Trump made the comments from the White House on Wednesday after Iran launched more than a dozen missiles on two airbases in Iraq housing US troops.  Trump also called on Britain, Germany, France, Russia and China to break off from the 2015 international nuclear deal with Iran.

Trump, a stern critic of the historic deal, unilaterally pulled Washington out of the JCPOA in May 2018, and unleashed the “toughest ever” sanctions against the Islamic Republic in defiance of global criticism in an attempt to strangle the Iranian oil trade.

The Iranian government announced in a statement on Sunday that the country will no longer observe operational limitations on its nuclear industry, including with regard to the capacity and level of uranium enrichment, the amount of enriched materials as well as research and development.

“As we continue to evaluate options in response to Iranian aggression, the United States will immediately impose additional punishing economic sanctions on the Iranian regime.  These powerful sanctions will remain until Iran changes its behavior,” Trump said in his address.

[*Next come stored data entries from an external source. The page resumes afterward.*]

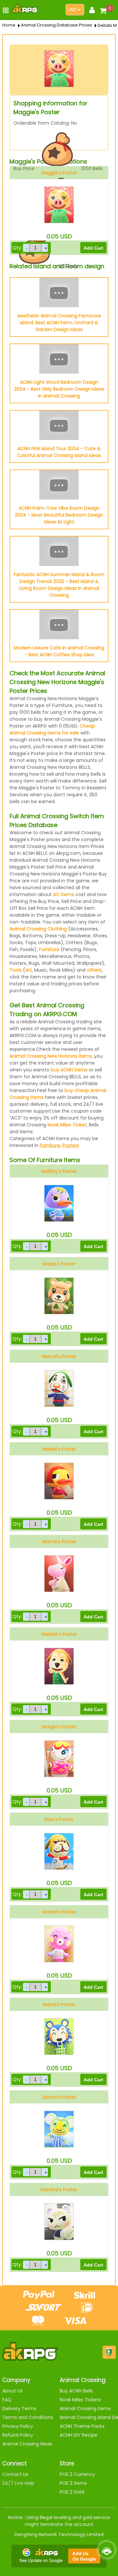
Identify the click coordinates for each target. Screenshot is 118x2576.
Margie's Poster (59, 1726)
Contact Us (15, 2474)
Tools (16, 970)
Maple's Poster (59, 1264)
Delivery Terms (19, 2408)
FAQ (6, 2399)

Trump’s latest threat and baseless accusations against Iran comes despite his own massively provocative and unjustified killing of Iran’s most prominent anti-terror commander.  The U.S. military carried out an airstrike on the direction of Trump at Baghdad’s international airport early on Friday, assassinating Iranian Lieutenant General Qassem Soleimani and the second-in-command of Iraq's Popular Mobilization Units (PMU), Abu Mahdi al-Muhandis, as well as eight other companions.

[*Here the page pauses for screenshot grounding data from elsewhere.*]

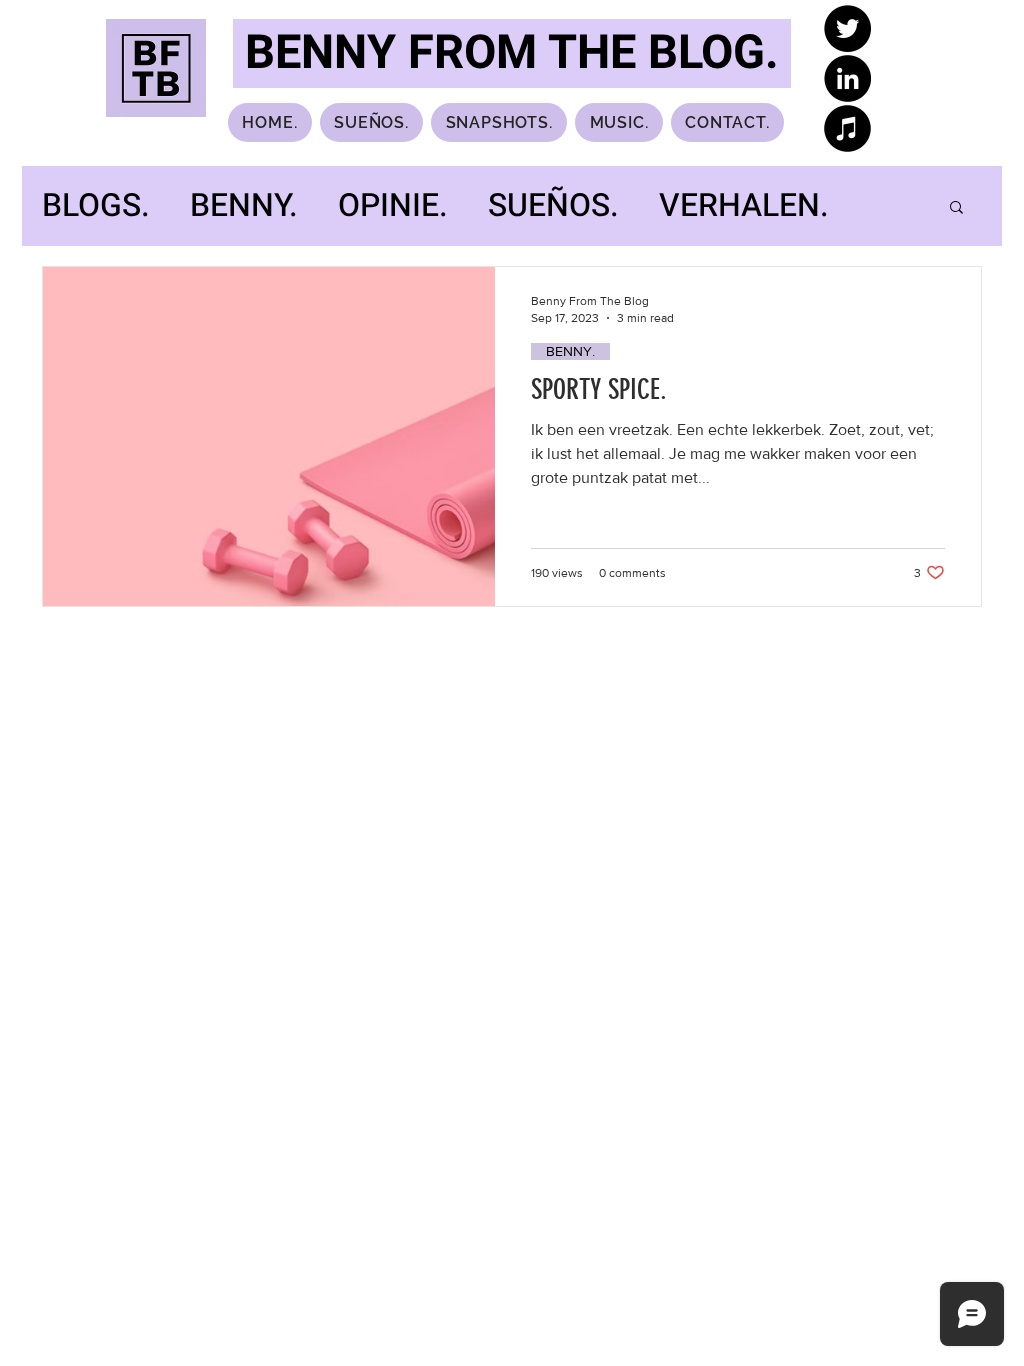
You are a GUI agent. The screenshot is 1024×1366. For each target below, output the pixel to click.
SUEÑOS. (553, 206)
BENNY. (244, 206)
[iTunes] (847, 128)
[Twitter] (847, 28)
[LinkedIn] (847, 78)
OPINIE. (393, 206)
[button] (956, 208)
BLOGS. (96, 206)
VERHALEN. (744, 206)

Early on Wednesday, Iran responded to the assassination of Soleimani, the Middle East's most prominent anti-terror commander, striking the American airbase of Ain al-Assad in Anbar province in western Iraq and another in Erbil, the capital of Iraq's semi-autonomous Kurdistan region.

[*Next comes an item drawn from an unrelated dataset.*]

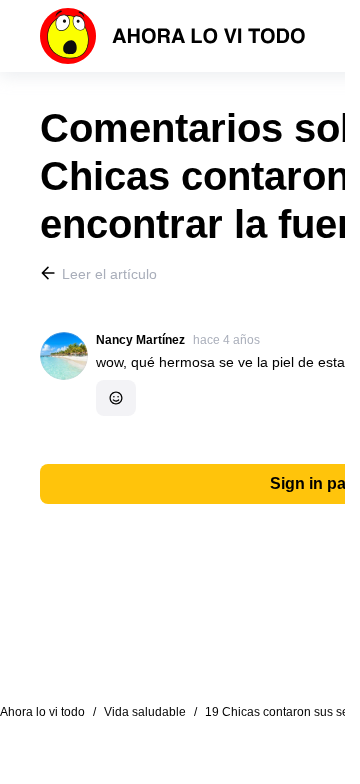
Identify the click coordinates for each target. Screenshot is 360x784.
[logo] (173, 36)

The US-led NATO military alliance announced Tuesday plans for a temporary withdrawal of some of its troops and personnel from Iraq following America’s assassination of a top anti-terror Iranian military commander in the Arab country.

Trump’s call for NATO’s increased involvement in the Middle East came despite his claim in the same speech that “America has achieved energy independence.”  “We are now the number one producer of oil and natural gas anywhere in the world; we are independent and we do not need Middle East oil,” he boasted.